No matter how dementia is impacting your family, let's make today beautiful.

Friday, November 2, 2012

Disaster Preparedness

Hurricane Sandy gave me time to think as I waited for the wind and rain to stop.  One of the things I got to thinking about was how hard a disaster is to deal with when you have all your faculties about you and understand what's going on around you.  I've been fortunate that I've never had to evacuate my home in all the times I've waited for a storm to pass.  Though, there have be a couple of times when we were prepared to go should the circumstances call for it.

My family has been faced with the loss of everything as a result of our home burning down in the 1980's.  The loss of our home was nothing compared to the struggles those impacted by Hurricane Sandy are going through right now.  However, it was a personal disaster for us.  When I recall that event and I understand what is happening to so many, I wondered what such situations would be like with Lyn in her current state.  How much harder would they be to manage when you're also trying to manage an individual with dementia?

Remember that dementia increases confusion and fear.  The individual cannot fully understand or adequately process why they are out of their own environment, why they're someplace strange, why their schedule is disrupted.  They may have increased difficulty with vision or hearing in addition to the processing and emotional challenges.

What if there is an evacuation order and the individual refuses to leave?  Are they competent to make that decision?  Does this vary from state to state?  Are there shelters available that can handle the special needs of dementia patients?
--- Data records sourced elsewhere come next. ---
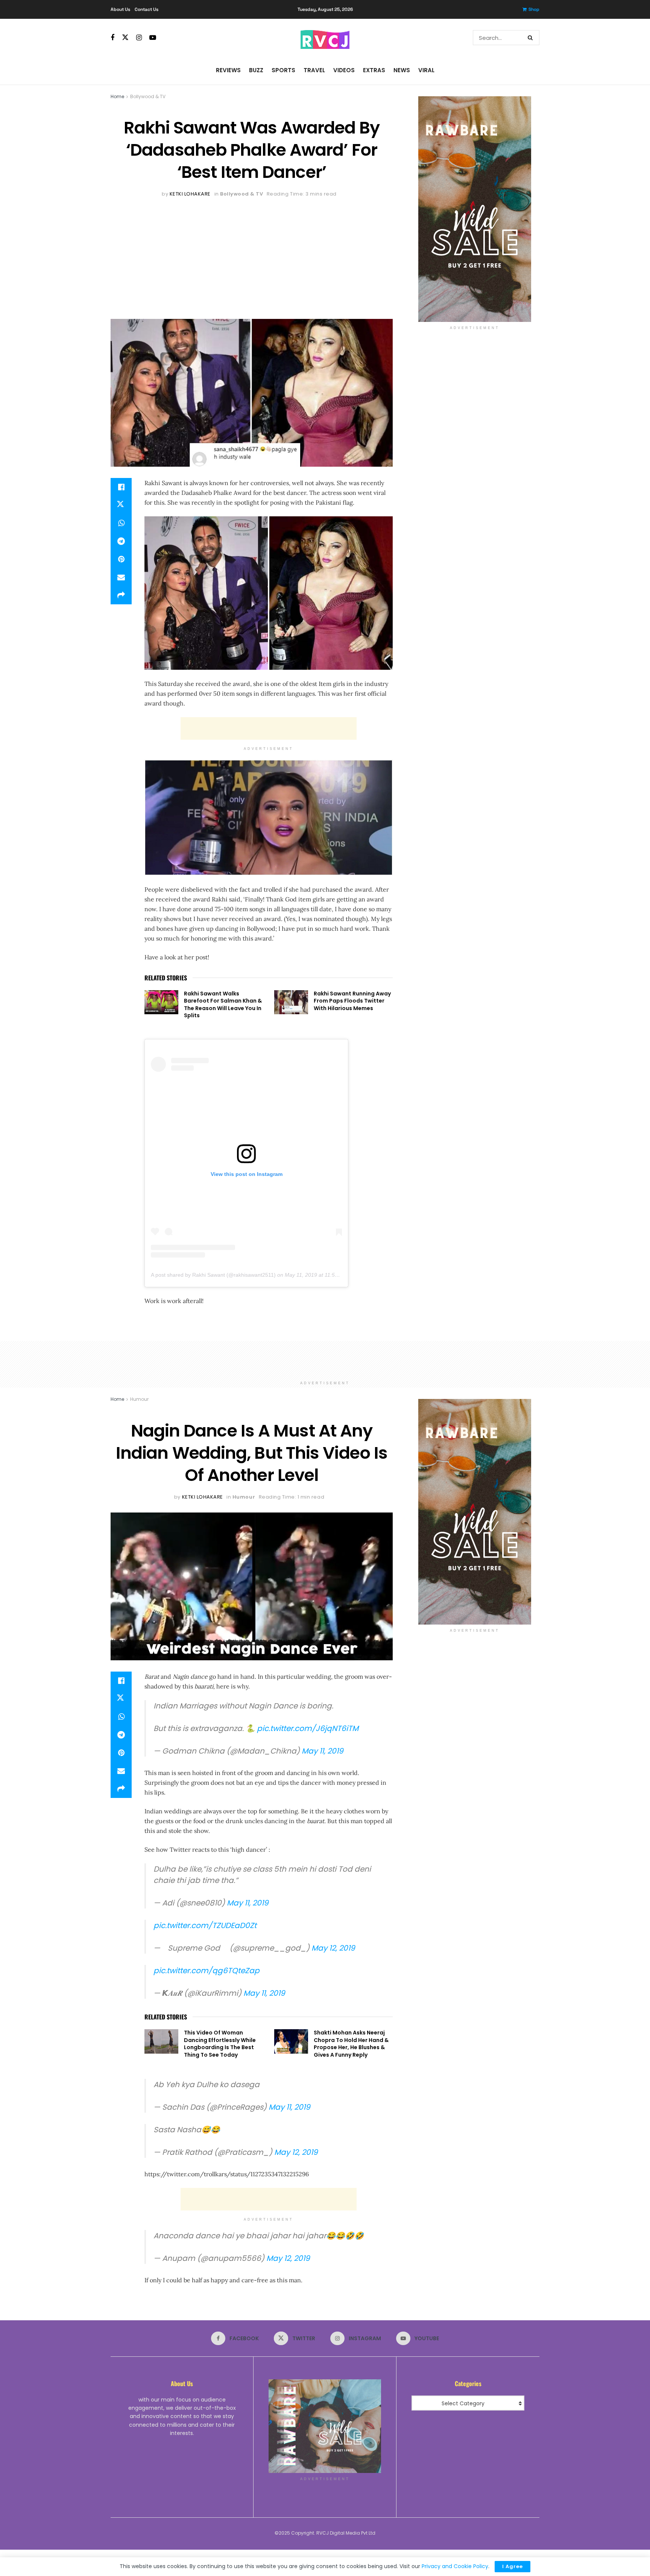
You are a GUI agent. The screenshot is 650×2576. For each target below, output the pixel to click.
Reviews (228, 70)
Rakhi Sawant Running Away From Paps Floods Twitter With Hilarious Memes (352, 1001)
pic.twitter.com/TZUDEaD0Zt (205, 1925)
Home (117, 96)
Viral (426, 70)
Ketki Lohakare (190, 193)
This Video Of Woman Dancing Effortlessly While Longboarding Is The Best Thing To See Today (220, 2044)
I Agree (512, 2566)
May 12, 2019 (333, 1948)
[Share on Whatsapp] (121, 523)
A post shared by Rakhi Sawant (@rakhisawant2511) (213, 1275)
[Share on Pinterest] (121, 559)
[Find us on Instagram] (139, 37)
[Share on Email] (121, 577)
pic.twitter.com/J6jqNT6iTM (307, 1728)
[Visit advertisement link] (474, 209)
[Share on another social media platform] (121, 595)
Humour (139, 1399)
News (401, 70)
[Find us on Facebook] (112, 37)
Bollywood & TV (148, 96)
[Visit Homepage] (325, 37)
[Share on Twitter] (121, 505)
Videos (344, 70)
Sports (283, 70)
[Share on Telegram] (121, 541)
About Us (120, 9)
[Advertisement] (252, 255)
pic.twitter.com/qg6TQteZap (206, 1970)
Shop (534, 9)
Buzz (256, 70)
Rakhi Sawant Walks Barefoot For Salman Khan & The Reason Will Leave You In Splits (223, 1004)
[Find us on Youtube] (152, 37)
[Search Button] (531, 37)
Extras (374, 70)
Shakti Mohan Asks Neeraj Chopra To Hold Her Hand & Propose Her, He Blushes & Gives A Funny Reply (351, 2044)
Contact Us (146, 9)
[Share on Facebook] (121, 487)
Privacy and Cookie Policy (455, 2566)
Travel (314, 70)
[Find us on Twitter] (125, 37)
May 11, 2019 (322, 1751)
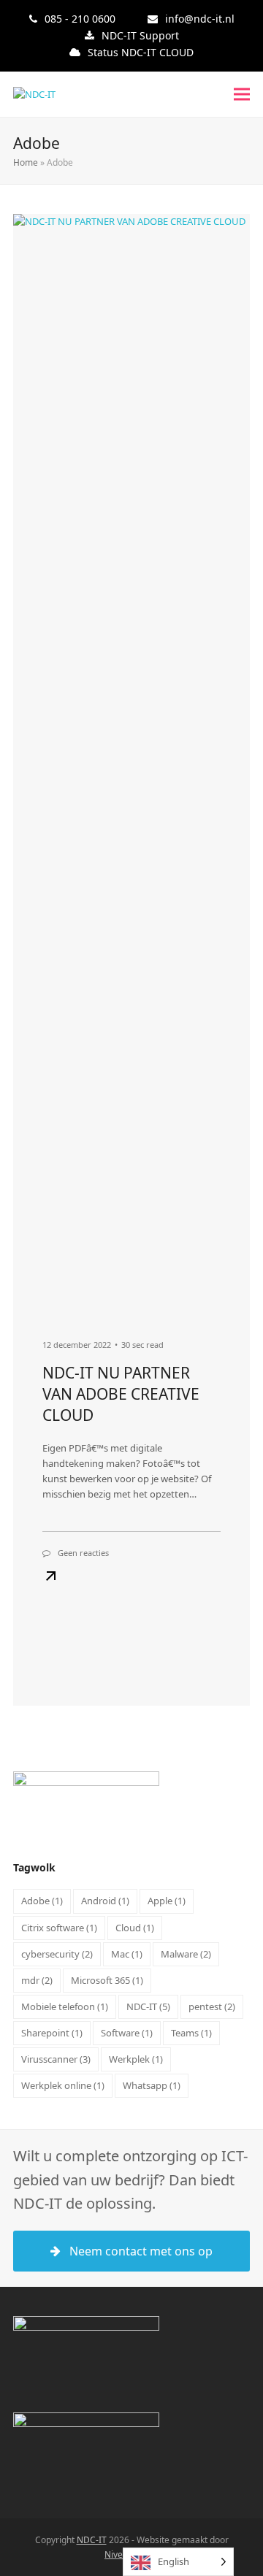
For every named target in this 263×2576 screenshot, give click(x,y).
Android (105, 1900)
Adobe (42, 1900)
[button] (242, 94)
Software (127, 2032)
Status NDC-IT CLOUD (141, 52)
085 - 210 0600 (80, 19)
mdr (37, 1980)
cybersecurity (57, 1953)
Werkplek (136, 2059)
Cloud (134, 1927)
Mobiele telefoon (64, 2006)
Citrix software (59, 1927)
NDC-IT (148, 2006)
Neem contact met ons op (141, 2251)
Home (25, 162)
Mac (126, 1953)
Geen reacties (83, 1552)
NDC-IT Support (140, 35)
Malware (186, 1953)
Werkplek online (62, 2085)
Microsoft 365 (107, 1980)
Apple (167, 1900)
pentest (211, 2006)
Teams (191, 2032)
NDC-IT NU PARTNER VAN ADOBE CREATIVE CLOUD (120, 1393)
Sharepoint (52, 2032)
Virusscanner (56, 2059)
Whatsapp (151, 2085)
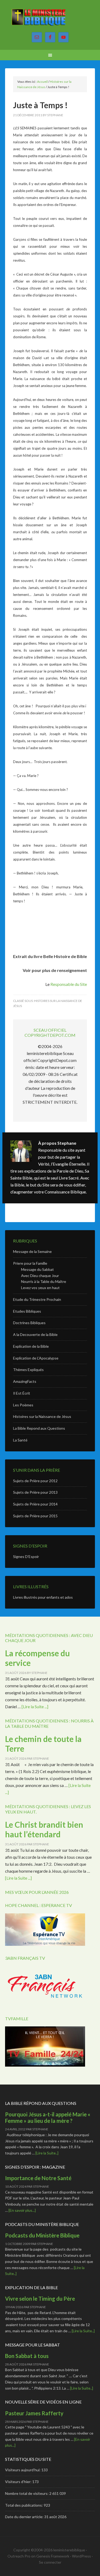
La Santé (20, 1440)
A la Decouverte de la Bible (35, 1334)
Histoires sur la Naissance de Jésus (42, 1416)
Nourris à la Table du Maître (43, 1281)
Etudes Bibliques (27, 1311)
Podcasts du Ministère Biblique (42, 2235)
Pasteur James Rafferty (34, 2413)
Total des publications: (24, 2505)
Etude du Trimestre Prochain (37, 1299)
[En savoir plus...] (22, 2210)
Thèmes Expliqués (28, 1369)
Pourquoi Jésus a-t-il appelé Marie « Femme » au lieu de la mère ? (47, 2117)
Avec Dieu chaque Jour (40, 1275)
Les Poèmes (23, 1405)
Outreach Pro (18, 2556)
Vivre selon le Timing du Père (40, 2298)
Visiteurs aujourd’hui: (23, 2470)
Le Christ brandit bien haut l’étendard (44, 1829)
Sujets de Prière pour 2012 (35, 1480)
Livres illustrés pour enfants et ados (43, 1597)
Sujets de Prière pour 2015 (35, 1516)
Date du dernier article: (24, 2516)
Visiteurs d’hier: (18, 2481)
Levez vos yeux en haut (40, 1287)
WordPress (81, 2556)
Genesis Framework (52, 2556)
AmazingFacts (24, 1381)
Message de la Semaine (32, 1251)
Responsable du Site (68, 984)
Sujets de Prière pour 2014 (35, 1504)
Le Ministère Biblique (50, 18)
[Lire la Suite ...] (35, 1706)
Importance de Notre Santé (38, 2178)
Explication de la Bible (31, 1346)
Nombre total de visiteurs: (27, 2493)
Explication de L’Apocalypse (35, 1358)
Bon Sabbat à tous (27, 2356)
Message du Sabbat (37, 1269)
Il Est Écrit (21, 1393)
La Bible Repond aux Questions (39, 1428)
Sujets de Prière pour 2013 (35, 1492)
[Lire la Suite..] (46, 2153)
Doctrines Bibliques (29, 1322)
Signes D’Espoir (26, 1556)
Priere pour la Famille (30, 1263)
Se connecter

In wondering these things, I came across a Ph.D. dissertation written by Janelle J. Christensen at the University of South Florida titled "Hurricane Preparedness of Community-Dwelling Dementia Caregivers in South Florida".  (The download button on that page gets you access to the entire 354 page dissertation.)  It is quite a read and I've not had a chance to finish it yet.  She makes a good point in it, though, when she reminds the reader that the previous experience the caregiver has in going through a hurricane with the dementia patient is "likely to be very different in the following years."  Given the progressive nature of the disease, how the patient responds or experiences the stimuli of the event will not be consist from one event to the next.

I have no suggestions right now on this.  I just have more reading to do.  There's a tremendous amount in the dissertation which appears to be of great value.

Additional Information:
Alzheimer's Association - In a Disaster

Thursday, November 1, 2012

Another Silver

On Sunday, Lyn competed in the Regional Special Olympics bowling competition.  There were approximately 600 athletes that were scheduled to bowl over the two day competition.  Lyn was scheduled for the first group in the morning which meant a 7:30 start time to her game.

She and Mom seem to like the early starts.  They're able to get in and out before too much of the day is gone.  This lets them go out for lunch or run errands in the afternoon if they really wanted.  This time, they wanted to go home and nap.

The early start was good for Lyn.  She had three good games, scoring a 124, 112 and an 89.  This was enough to earn her another silver meal for her age group.

Lyn was thrilled and showed each of us her medal when we spoke via Skype this weekend.  We all are very proud of her!  Even my little one said "Good job, Aunt Lyn!", making her just beam.